### What this task involves
Set down each record that follows exactly. Drop the images.

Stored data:
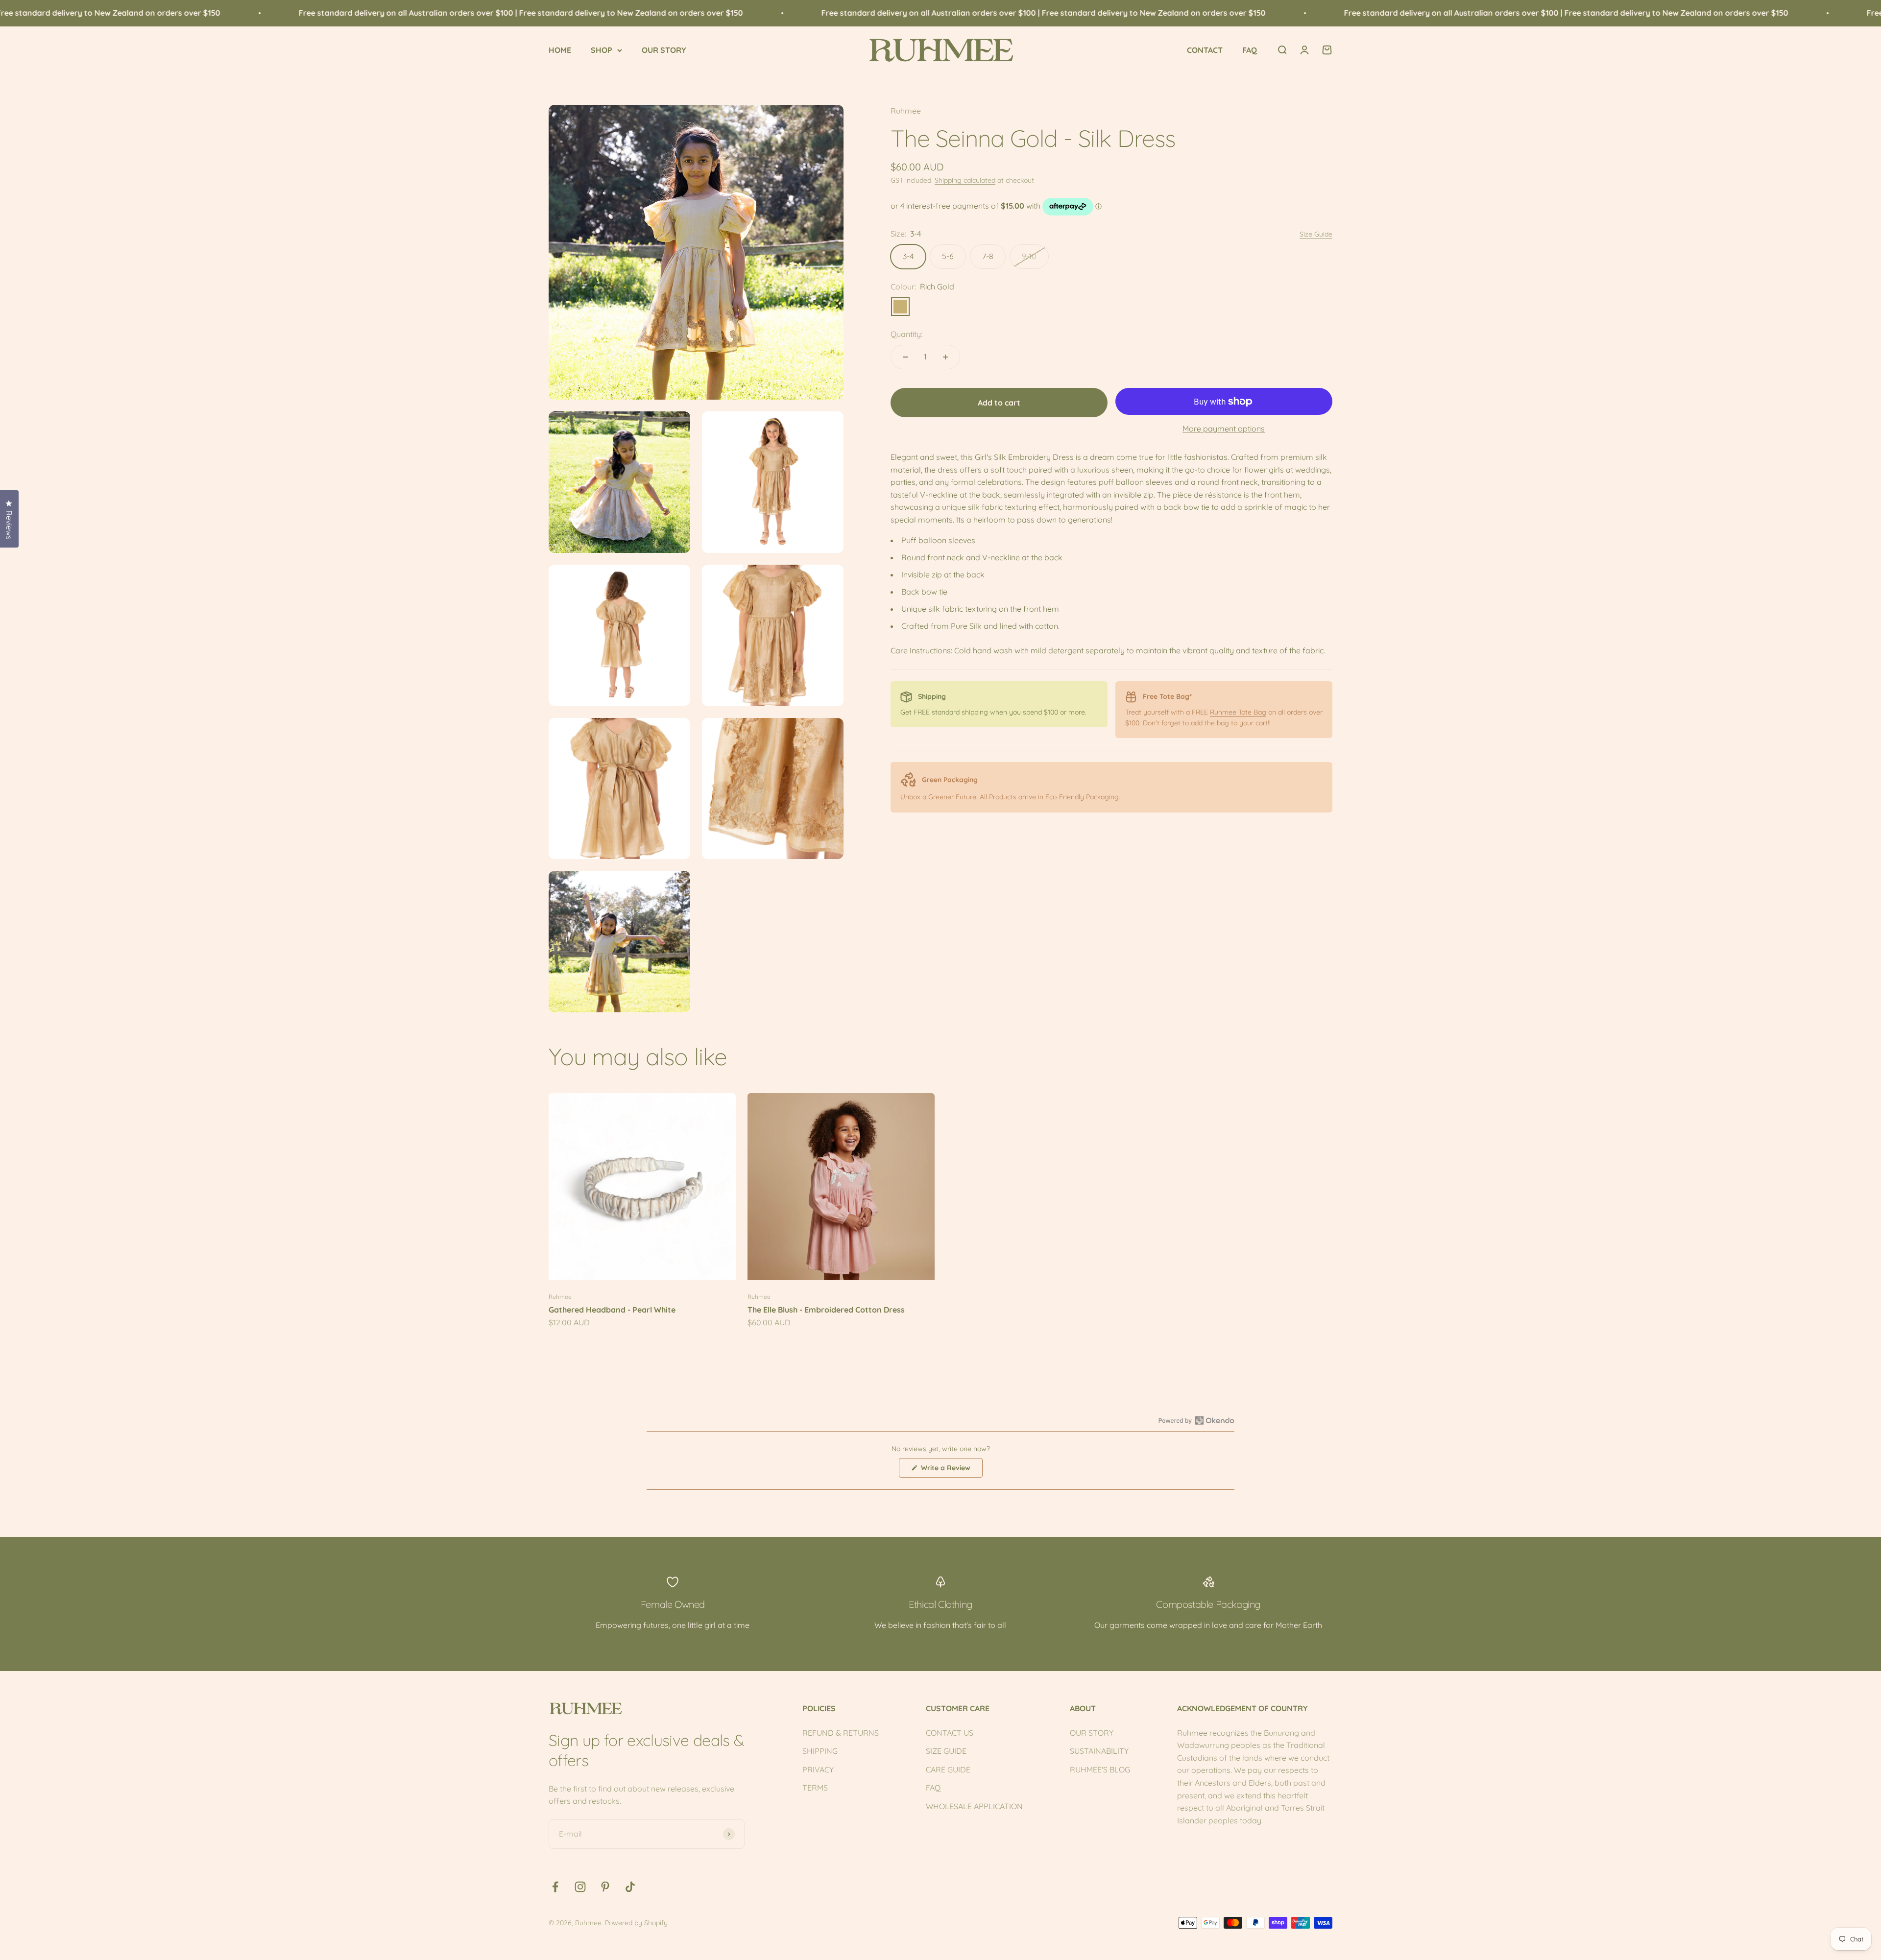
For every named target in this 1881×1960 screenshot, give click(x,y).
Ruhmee (906, 111)
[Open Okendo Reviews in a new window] (1196, 1420)
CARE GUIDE (948, 1769)
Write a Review (951, 1470)
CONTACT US (949, 1733)
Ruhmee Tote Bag (1238, 712)
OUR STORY (664, 50)
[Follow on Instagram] (580, 1886)
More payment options (1223, 428)
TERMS (815, 1788)
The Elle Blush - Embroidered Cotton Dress (826, 1310)
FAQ (1249, 50)
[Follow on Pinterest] (605, 1886)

### Written response
For every named target in this 1881×1960 screenshot, give click(x,y).
Ruhmee (906, 111)
[Open Okendo Reviews in a new window] (1196, 1420)
CARE GUIDE (948, 1769)
Write a Review (951, 1470)
CONTACT US (949, 1733)
Ruhmee Tote Bag (1238, 712)
OUR STORY (664, 50)
[Follow on Instagram] (580, 1886)
More payment options (1223, 428)
TERMS (815, 1788)
The Elle Blush - Embroidered Cotton Dress (826, 1310)
FAQ (1249, 50)
[Follow on Pinterest] (605, 1886)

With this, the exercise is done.